- Given text
This is abuse of mutex, for status tracking "is somebody flushing" and
for waiting until it's over.

We have many root::status bits (the BTRFS_ROOT_* namespace) so that
qgroups are flushing should another one. The bit atomically set when it
starts and cleared when it ends.

All waiting tasks should queue in a normal wait_queue_head.

> +		return 0;
> +	}
> +
> +	ret = btrfs_start_delalloc_snapshot(root);
> +	if (ret < 0)
> +		goto unlock;
> +	btrfs_wait_ordered_extents(root, U64_MAX, 0, (u64)-1);
> +
> +	trans = btrfs_join_transaction(root);
> +	if (IS_ERR(trans)) {
> +		ret = PTR_ERR(trans);
> +		goto unlock;
> +	}
> +
> +	ret = btrfs_commit_transaction(trans);
> +unlock:
> +	mutex_unlock(&root->qgroup_flushing_mutex);

And also the whole wait/join/commit combo is in one huge mutex, that's
really an anti-pattern.
David Sterba July 9, 2020, 5:40 p.m. UTC | #3
On Thu, Jul 09, 2020 at 06:32:46PM +0200, David Sterba wrote:
> On Wed, Jul 08, 2020 at 02:24:46PM +0800, Qu Wenruo wrote:
> > -int btrfs_qgroup_reserve_data(struct btrfs_inode *inode,
> > +static int try_flush_qgroup(struct btrfs_root *root)
> > +{
> > +	struct btrfs_trans_handle *trans;
> > +	int ret;
> > +
> > +	/*
> > +	 * We don't want to run flush again and again, so if there is a running
> > +	 * one, we won't try to start a new flush, but exit directly.
> > +	 */
> > +	ret = mutex_trylock(&root->qgroup_flushing_mutex);
> > +	if (!ret) {
> > +		mutex_lock(&root->qgroup_flushing_mutex);
> > +		mutex_unlock(&root->qgroup_flushing_mutex);
> 
> This is abuse of mutex, for status tracking "is somebody flushing" and
> for waiting until it's over.
> 
> We have many root::status bits (the BTRFS_ROOT_* namespace) so that
> qgroups are flushing should another one. The bit atomically set when it
> starts and cleared when it ends.
> 
> All waiting tasks should queue in a normal wait_queue_head.

- Provided material
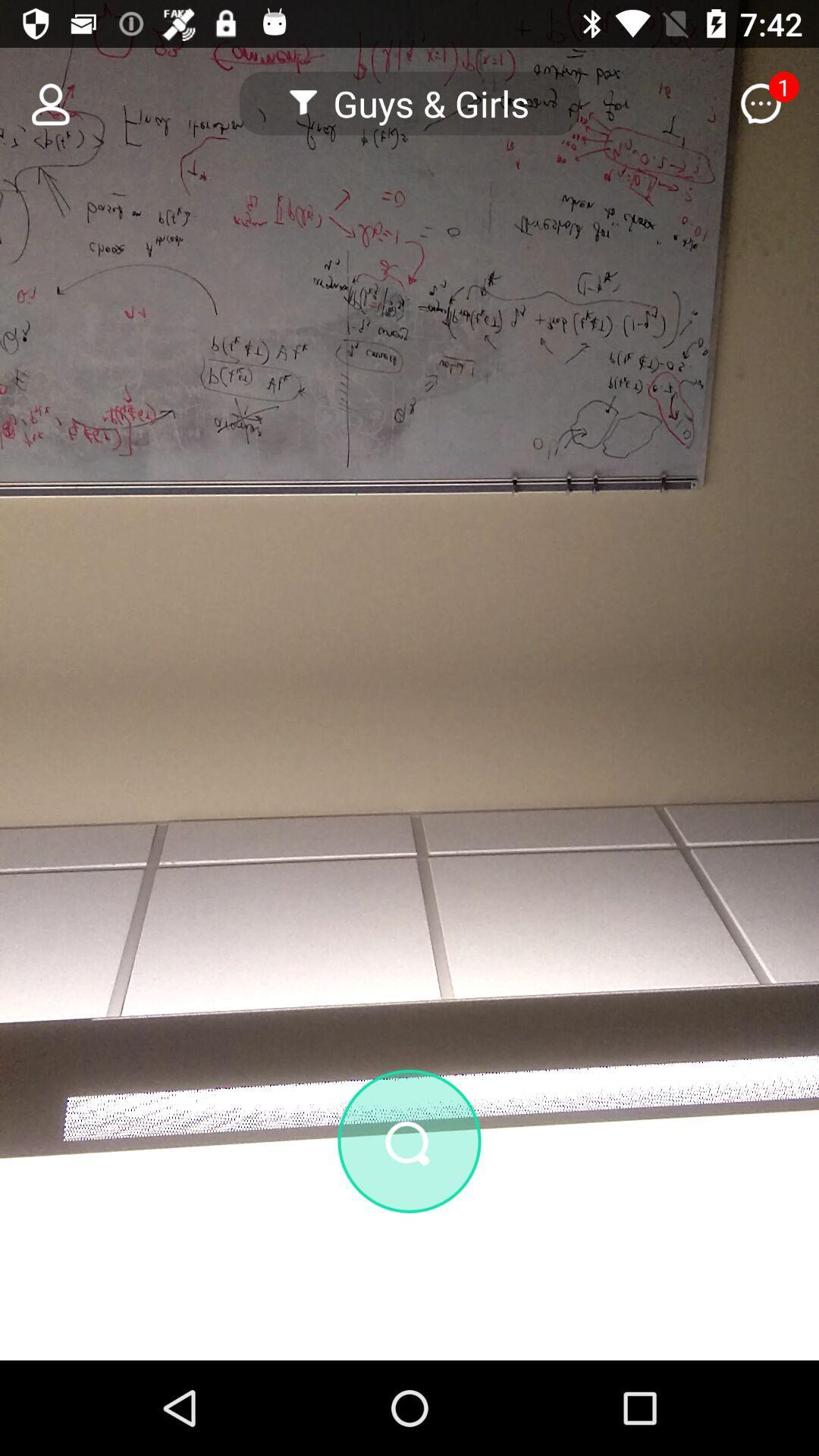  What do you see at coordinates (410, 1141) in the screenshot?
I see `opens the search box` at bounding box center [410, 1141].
...
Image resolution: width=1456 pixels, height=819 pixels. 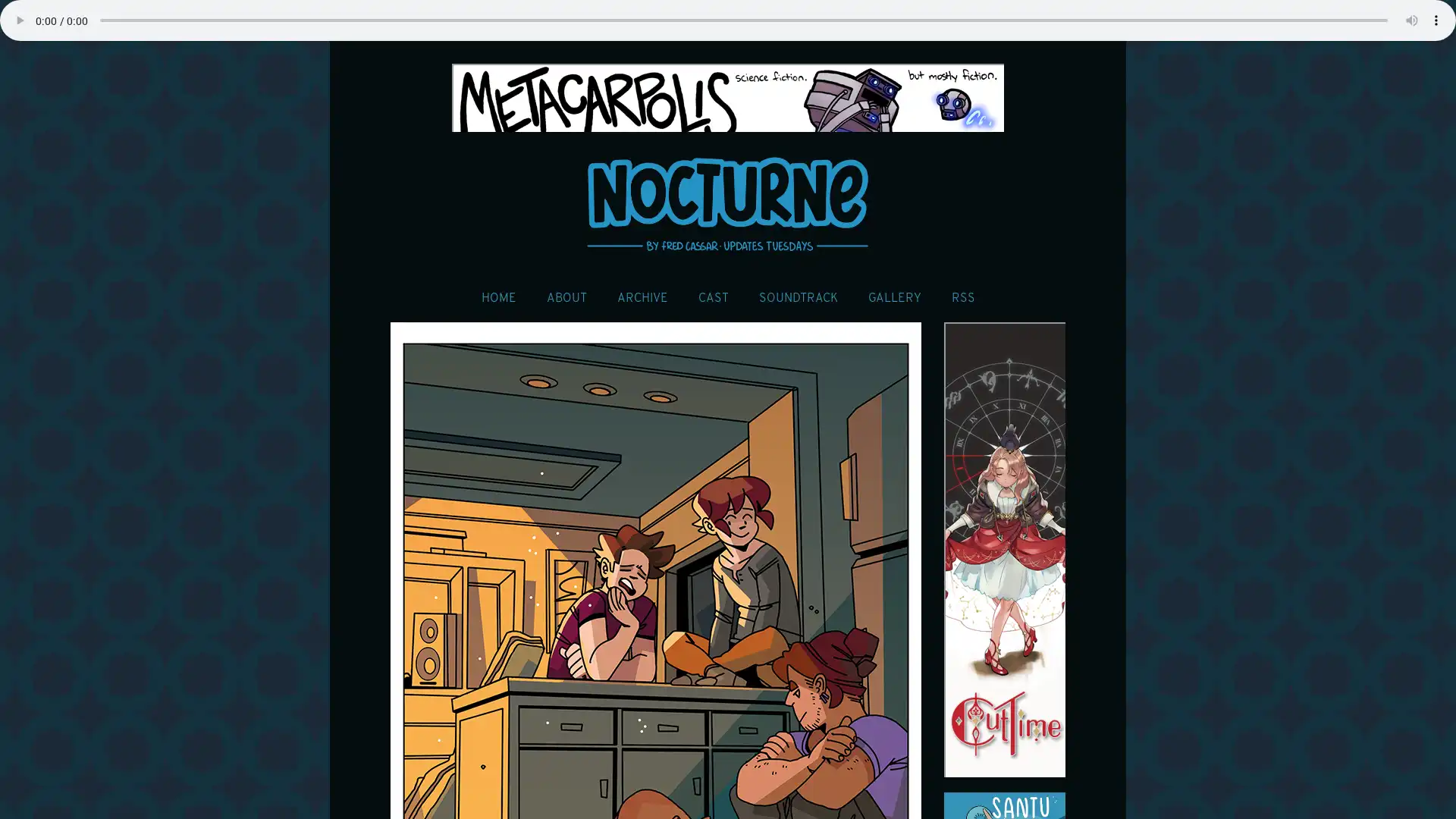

- To do
1. In the btrfs review excerpt, list every function whose name starts with btrfs_ and that the quoted code calls.
2. Please continue the btrfs review excerpt after its final sentence.

- Answers for this exercise
1.
btrfs_start_delalloc_snapshot
btrfs_wait_ordered_extents
btrfs_join_transaction
btrfs_commit_transaction

2.
Something like that (untested):

diff --git a/fs/btrfs/ctree.h b/fs/btrfs/ctree.h
index 2cc1fcaa7cfa..5dbb6b7300b7 100644
--- a/fs/btrfs/ctree.h
+++ b/fs/btrfs/ctree.h
@@ -1007,6 +1007,12 @@ enum {
 	BTRFS_ROOT_DEAD_TREE,
 	/* The root has a log tree. Used only for subvolume roots. */
 	BTRFS_ROOT_HAS_LOG_TREE,
+
+	/*
+	 * Indicate that qgroup flushing is in progress to prevent multiple
+	 * processes attempting that
+	 */
+	BTRFS_ROOT_QGROUP_FLUSHING,
 };
 
 /*
@@ -1159,7 +1165,7 @@ struct btrfs_root {
 	spinlock_t qgroup_meta_rsv_lock;
 	u64 qgroup_meta_rsv_pertrans;
 	u64 qgroup_meta_rsv_prealloc;
-	struct mutex qgroup_flushing_mutex;
+	wait_queue_head_t qgroup_flush_wait;
 
 	/* Number of active swapfiles */
 	atomic_t nr_swapfiles;
diff --git a/fs/btrfs/disk-io.c b/fs/btrfs/disk-io.c
index 8029127df537..e124e3376208 100644
--- a/fs/btrfs/disk-io.c
+++ b/fs/btrfs/disk-io.c
@@ -1116,7 +1116,7 @@ static void __setup_root(struct btrfs_root *root, struct btrfs_fs_info *fs_info,
 	mutex_init(&root->log_mutex);
 	mutex_init(&root->ordered_extent_mutex);
 	mutex_init(&root->delalloc_mutex);
-	mutex_init(&root->qgroup_flushing_mutex);
+	init_waitqueue_head(&root->qgroup_flush_wait);
 	init_waitqueue_head(&root->log_writer_wait);
 	init_waitqueue_head(&root->log_commit_wait[0]);
 	init_waitqueue_head(&root->log_commit_wait[1]);
diff --git a/fs/btrfs/qgroup.c b/fs/btrfs/qgroup.c
index 494ab2b1bbf2..95695aca7aa9 100644
--- a/fs/btrfs/qgroup.c
+++ b/fs/btrfs/qgroup.c
@@ -3503,10 +3503,9 @@ static int try_flush_qgroup(struct btrfs_root *root)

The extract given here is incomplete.